Final verses: John Updike's last words
John Updike’s death in January left a giant hole in my reading life. He chronicled American culture during my lifetime in a way that I always found lucid and smart. He seemed to know about everything, from Søren Kierkegaard to Ted Williams. And I simply loved the way he wrote.
Updike was so productive that it seemed like there was always a new book of his to add to one’s reading list. When the New Yorker arrived, I immediately scanned the contents to see if Updike had contributed an essay or review. His literary criticism was consistently sharp and more often than not polite. Updike was a gentleman.
I came to love his poetry, too, when I discovered Facing Nature, which includes a poem written when he turned 50 and confronted reminders of his own mortality. Hurtling down a ski slope on the last day of his 49th year, Updike notes his “knees a-tremble” and remembers how he used to amaze his little children with his skiing. “Now, my heavy body swings to face the valley / and feels the gut pull of steep maturity.”

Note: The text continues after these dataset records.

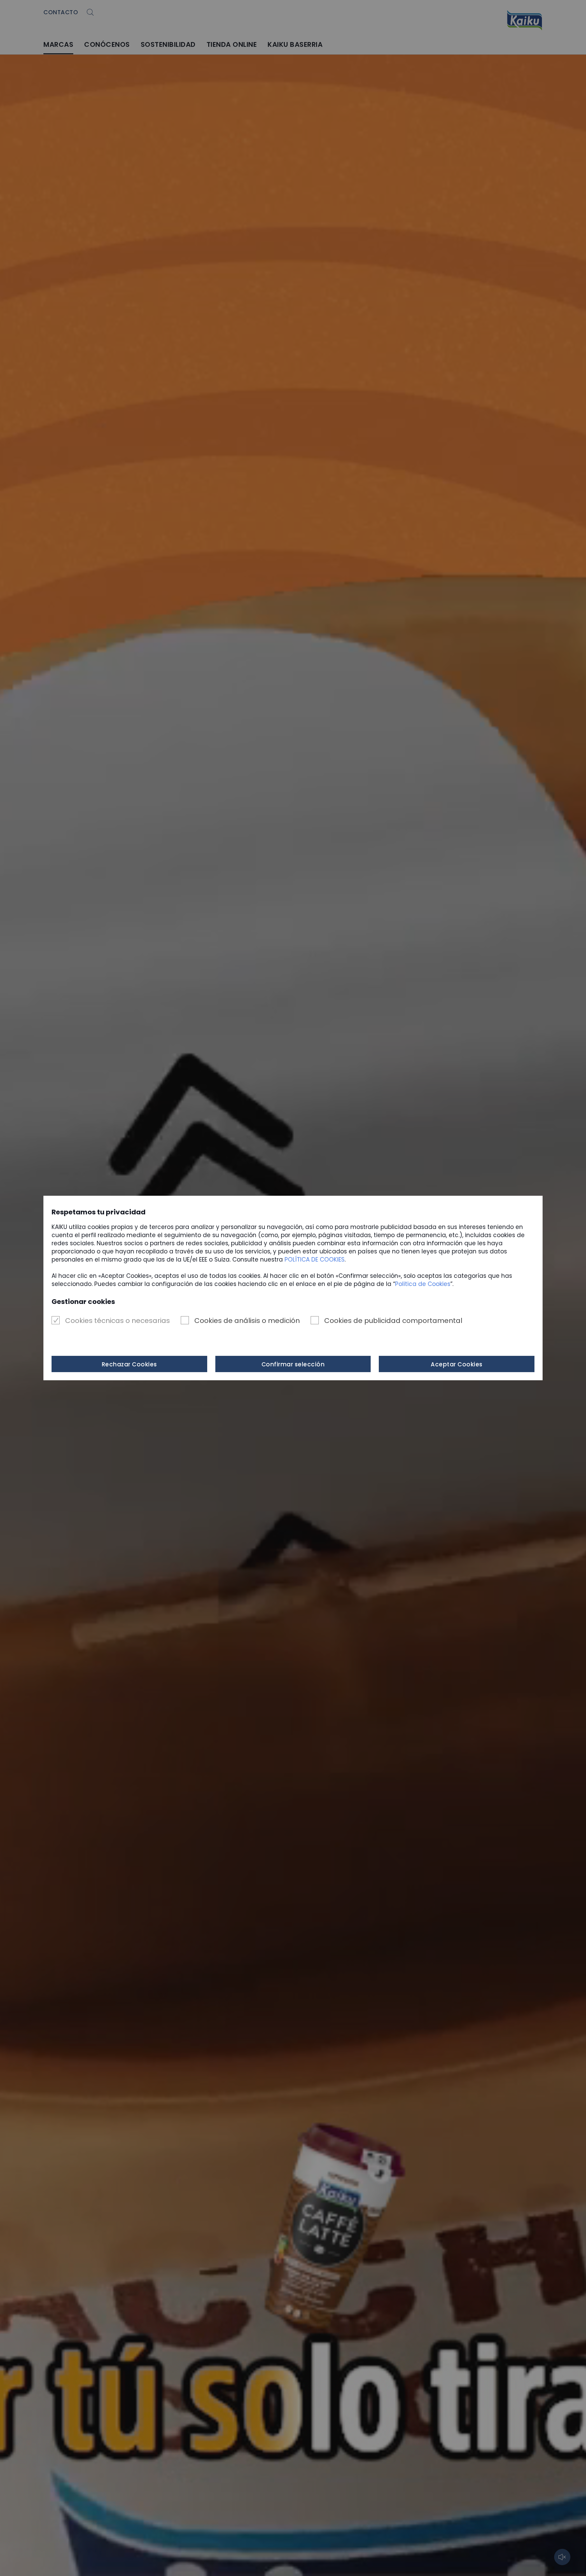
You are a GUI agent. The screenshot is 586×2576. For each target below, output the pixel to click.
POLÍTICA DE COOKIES (315, 1259)
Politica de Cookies (422, 1284)
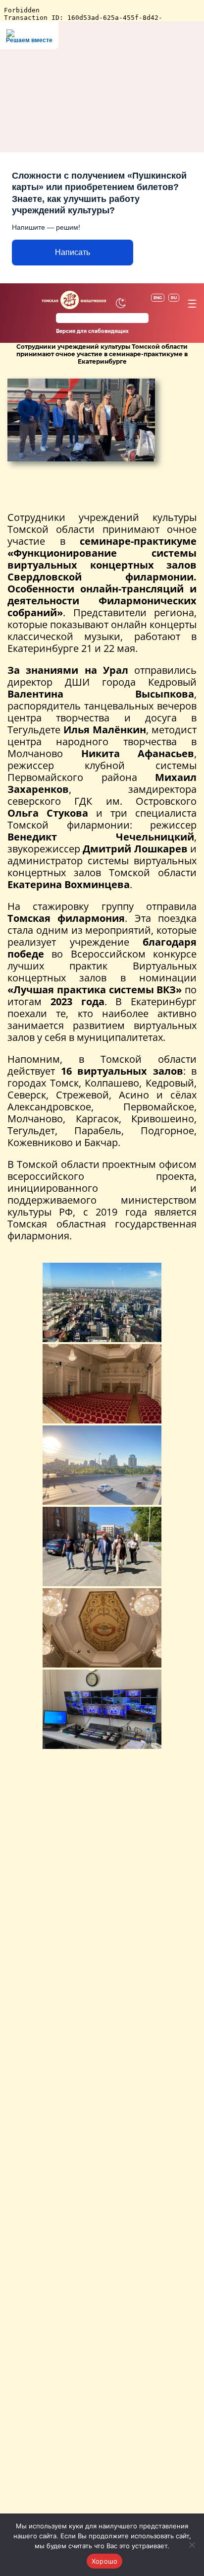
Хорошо (105, 2561)
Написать (72, 252)
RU (174, 297)
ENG (157, 297)
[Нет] (192, 2545)
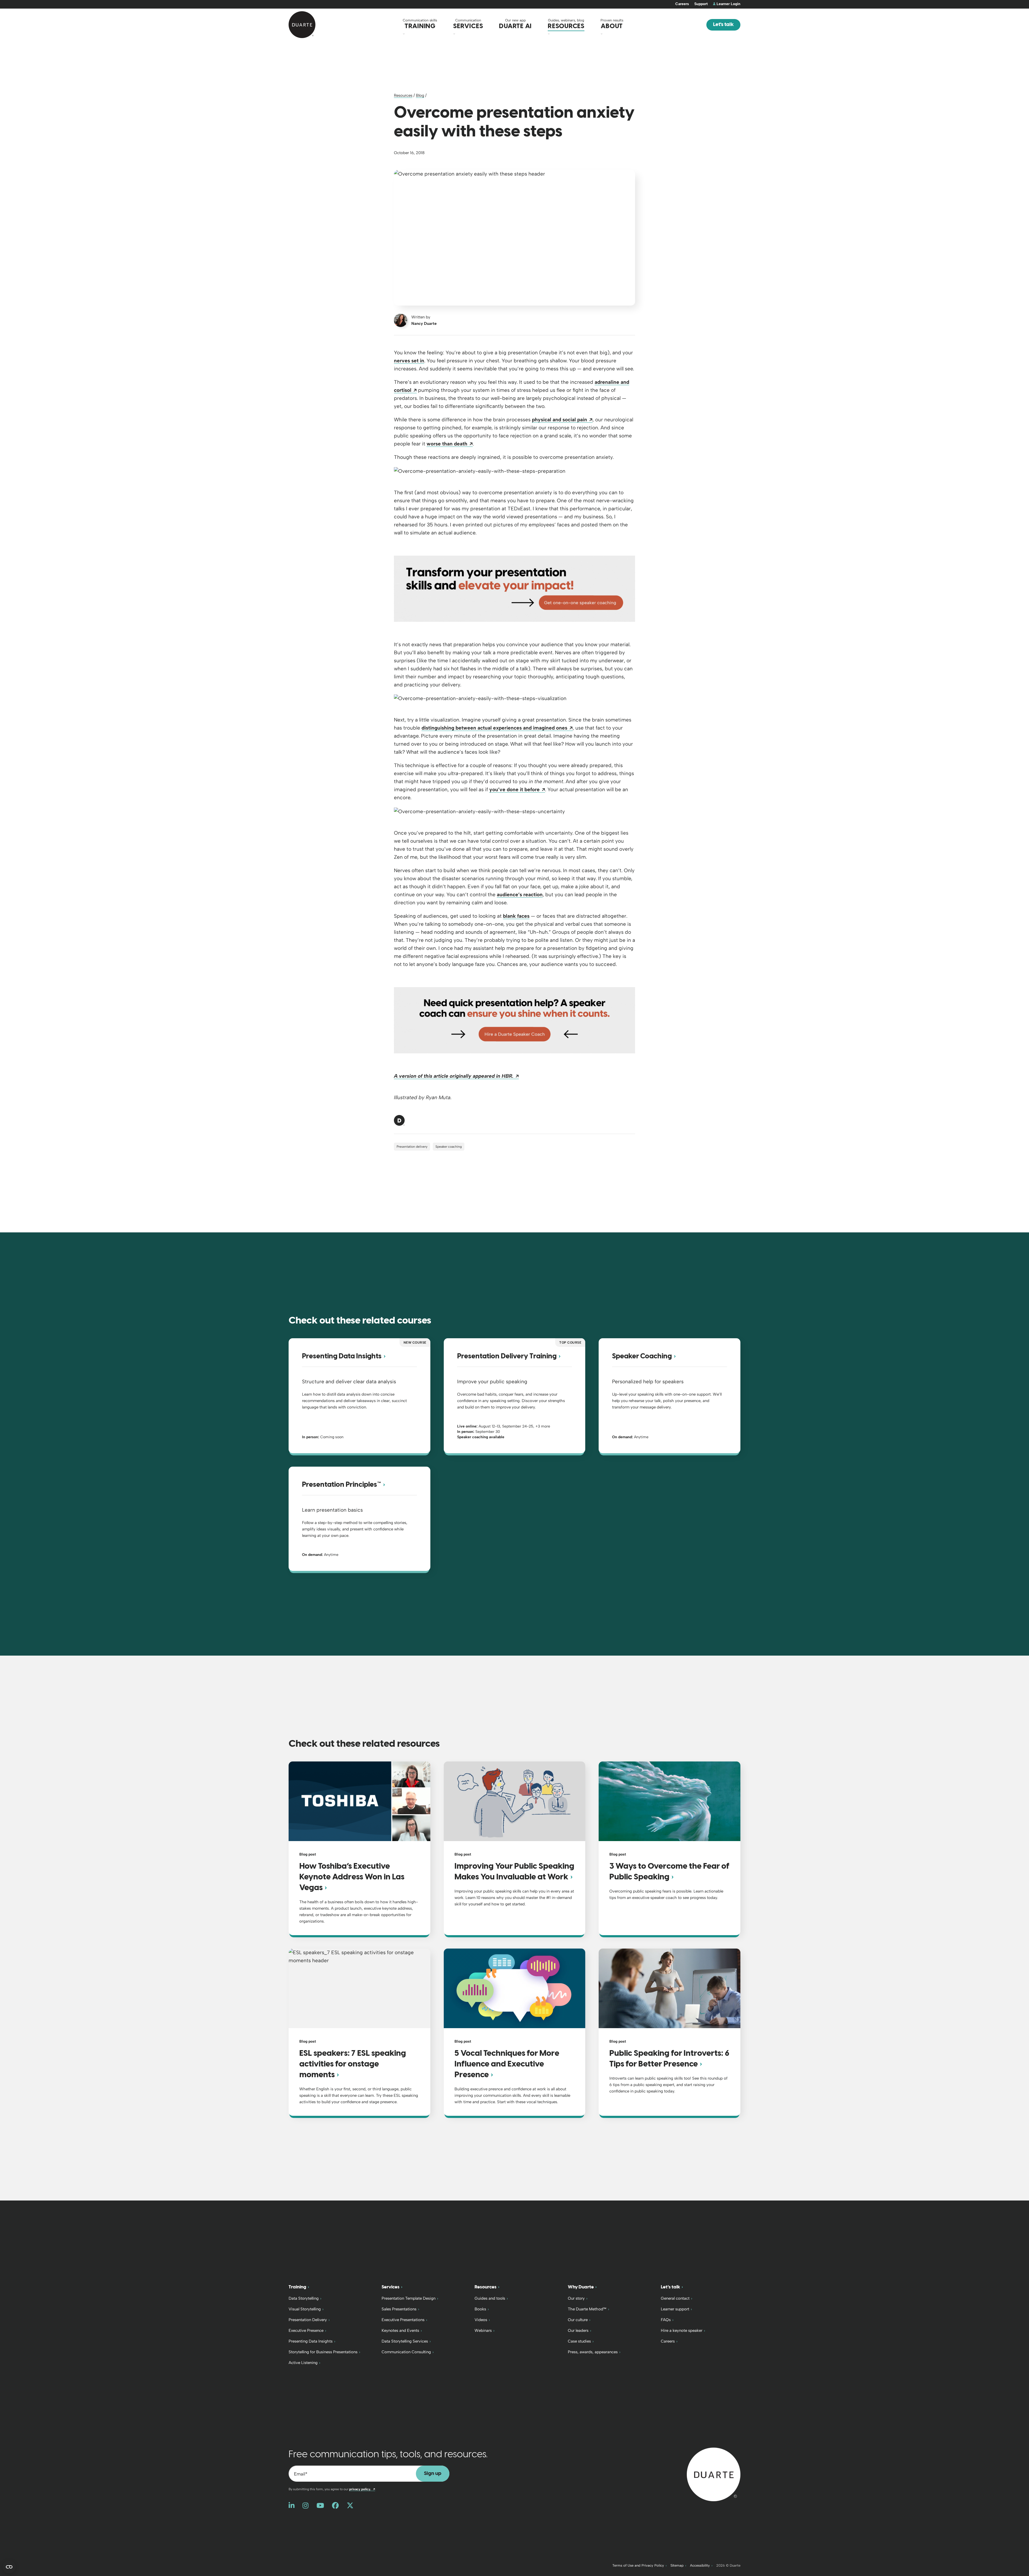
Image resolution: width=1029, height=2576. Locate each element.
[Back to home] (713, 2474)
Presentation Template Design (408, 2298)
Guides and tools (490, 2298)
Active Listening (303, 2362)
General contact (675, 2298)
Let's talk (723, 24)
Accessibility (700, 2565)
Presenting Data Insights (311, 2341)
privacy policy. (362, 2489)
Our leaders (578, 2330)
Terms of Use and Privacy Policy (638, 2565)
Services (391, 2287)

The passing of time was a consistent theme for Updike, voiced in ways that are reminiscent of Psalm 90, with its reminder that our days are “like grass that is renewed in the morning—in the evening it fades and withers.” In “Long Shadow,” Updike asks, “Why do we love them, these last days of something / Like summer . . . though frost has flattened the morning grass? / They tell us we shall live forever.”
The poems he wrote in his last years are extraordinary reflections on aging and death. “Age I must, but die I would rather not.” In November 2008, when he was diagnosed with cancer, he wrote: “A wake-up call? It seems that death had found the portals it will enter by, my lungs.”
Updike continued to write poetry until a few weeks before his death—poems about deceased friends, CAT scans, needle biopsies, the city outside the hospital window, and visitors. “A clergyman—those comical purveyors / of what makes sense to just the terrified— / has phoned me, and I loved him, bless his hide.”
In “Fine Points”—a poem included in Endpoint and Other Poems—Updike remembers going to Sunday school and not believing the stories about desert shepherds in scratchy robes, Israel’s defeats, the Temple. “Yet Jews kept faith / and passed the prayers.” The poem’s last words express, I think, his credo: “The tongue reposes in papyrus pleas, / saying, Surely—magnificent, that ‘surely’— / goodness and mercy shall follow me all / the days of my life, my life, forever.”